Can he pick up US Digital TV Satelite transmissions (in ANY WAY) and have them play on Irish hardware??

Conversely, when he gets home in Dec (He HOPES) if he's addicted to European TV can he do the reverse??

Basically, can he "see" a US satelite (for College Football) from IRL and then decode the Xmission to PAL??

And vice versa.

Chuck

And NO I DON'T know which city in IRL he is working in. If it matters as far as "seeing" the satelite, I'll find out.

-- Chuck, a night driver (rienzoo@en.com), September 10, 1999

Answers

Please delete. Off topic.

(grin)

-- Sysman (y2kboard@yahoo.com), September 10, 1999.


Chuck- When I was living in the U.K. and enquired about receiving American satellite, I was told it was not possible. Something about it being over the "horizon". But to contradict myself, I also heard the Queen watches horse racing from U.S. on her satellite. In Amsterdam some hotels advertised as having U.S. tv, although it may really have been an armed forces tv station for all I know. Maybe the answer is it is only available to important people or large businness, weird as that sounds.

-- Gia (laureltree7@hotmail.com), September 10, 1999.

His equipment will have to use a converter if he is going to use it in Europe. The power is run at 50 cycles per second. The power outlets are a different configuration than ours.

-- Cherri (sams@brigadoon.com), September 10, 1999.

Chuck,

He could probably pick up some stuff from the older "C-band" sats, but these newer little 18-20 inch dishes from DirectTV and DishNetwork use a pretty directional footprint. Soooo, since your inquiry is about the newer digital stuff, I would hafta say, in a word, no.

-- Don Wegner (donfmwyo@earthlink.net), September 10, 1999.


Chuck, No it will not work.

The US TV that is offered in Europe is the European transmissions of CNN and ABC. They are subscribers TV to big organizations for big $$.

Satellites are in a geo stationary position. Because of the position of them in the south (as seen from the us.) even though the C band ones are east and west they still string along the equator like pearls on a string :-)

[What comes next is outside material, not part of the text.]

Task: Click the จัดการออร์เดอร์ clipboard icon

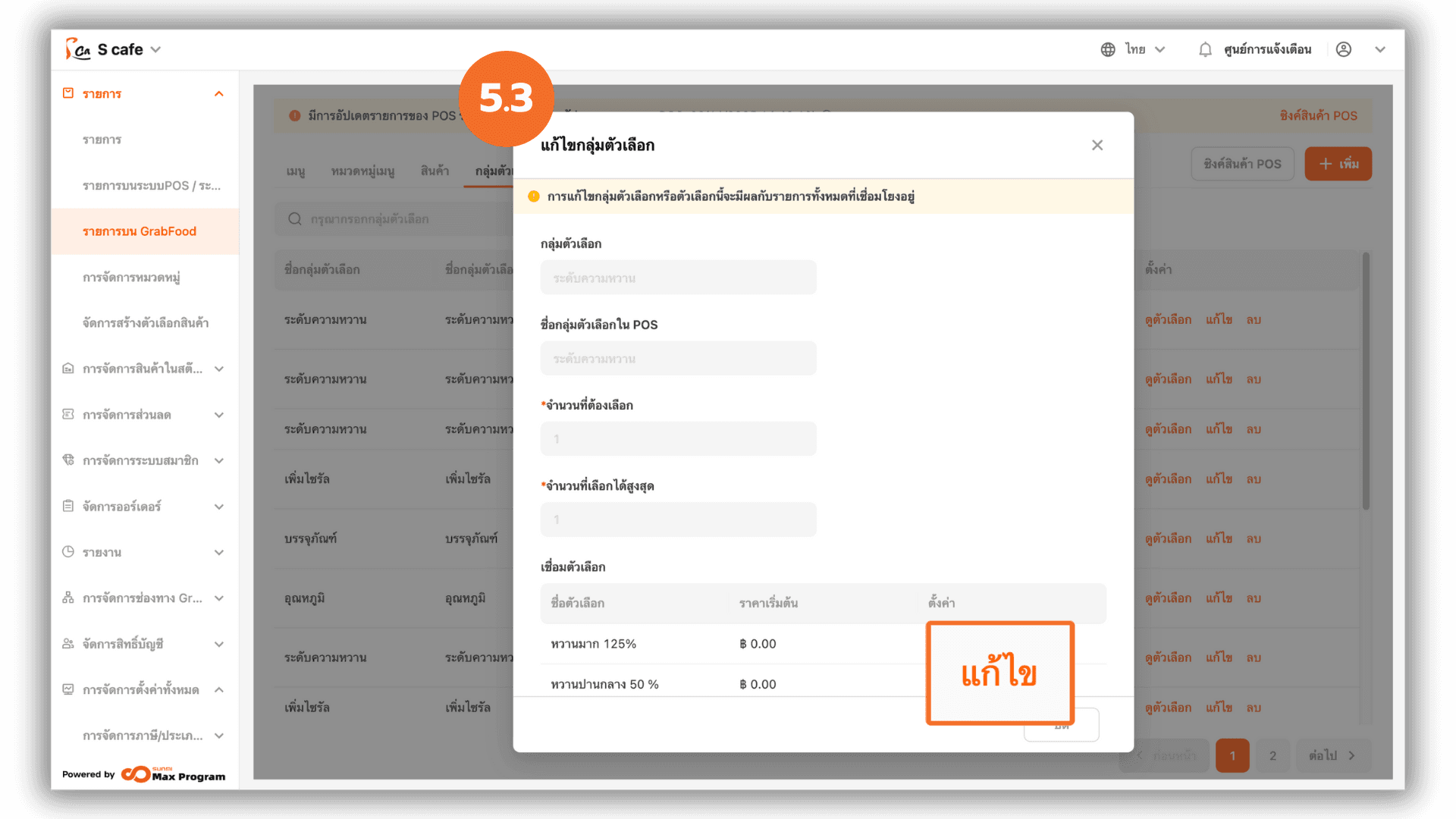Action: [x=68, y=506]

As you know the earth is kinda round not flat :-)

If you use a globe and look you will see that a dish in Europe does not **see** the satellites and it would need to see them to work.

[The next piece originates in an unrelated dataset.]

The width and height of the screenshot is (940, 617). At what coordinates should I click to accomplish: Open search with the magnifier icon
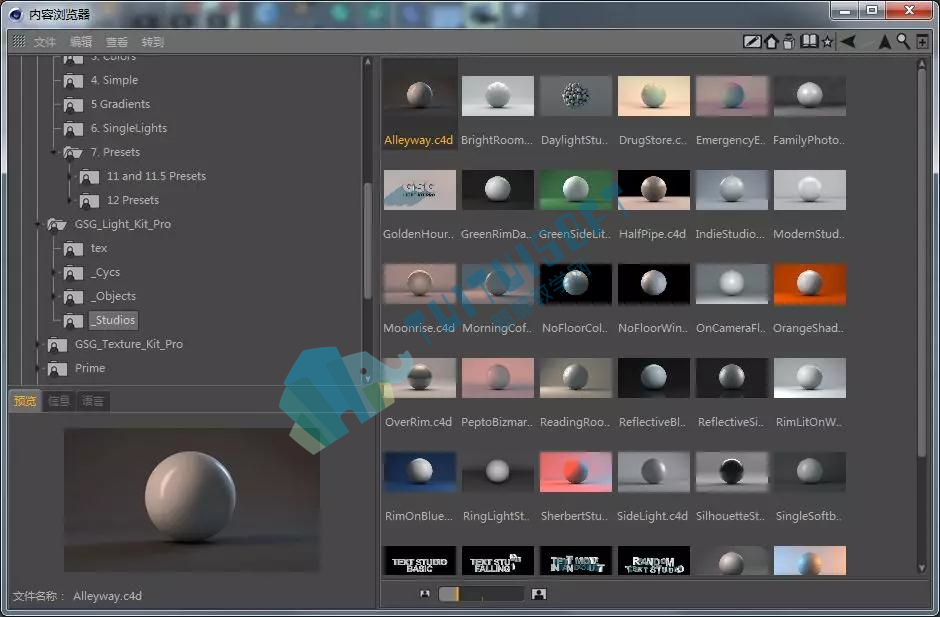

The programs that the queen is watching and also most of the leaders of other countries are watching are relayed over other satellites.

There are 2 of them needed to get the signal to Europe. They are digitally scrambled and only accessible to a select few ( I sometimes wonder what else is transmitted) the two used work both ways relaying quite a few signals between Europe and the US. There is a set of 12 around the world that is a system for the leaders to keep up with other foreign TV broadcast.

Always of course dependent on what is feed in from the countries and embassies.

I answered you in such detail so that you have a full understanding when you tell your friend *no* and he ask you *why* :-)

-- justme (justme@justme.net), September 10, 1999.



Thanks, gang. MY primary concern was whether he could see the satelite's footprint. even the easternmost of the US satelites I suspected would be a lot too far west for him. I ALSO suspected that if he could see the satelite it'd only be the "side-scatter" of the footprint. OH WELL, he'll just have to find a local company/whatever that is paying for US TV to get his college football. Thanks, again.

Chuck

It was late, and I was seriously un-"up" after a talk w/Mrs Driver and he was punchy from the trip and Whatever...

C

-- Chuck, a night driver (rienzoo@en.com), September 10, 1999.


Aren't there a couple of Russian satellites visible from Canada and the northern tier of states (by aiming northward)? That doesn't answer the plaintiff's question, of course.

-- Tom Carey (tomcarey@mindspring.com), September 10, 1999.

He'd also need to get a US TV (different standard) and voltage transformer. Hertz didn't matter when I was in germany. Easiest thing to do is find AFRTS stationss in England, and go to a local pub that is frequented by american servicemen and is in range.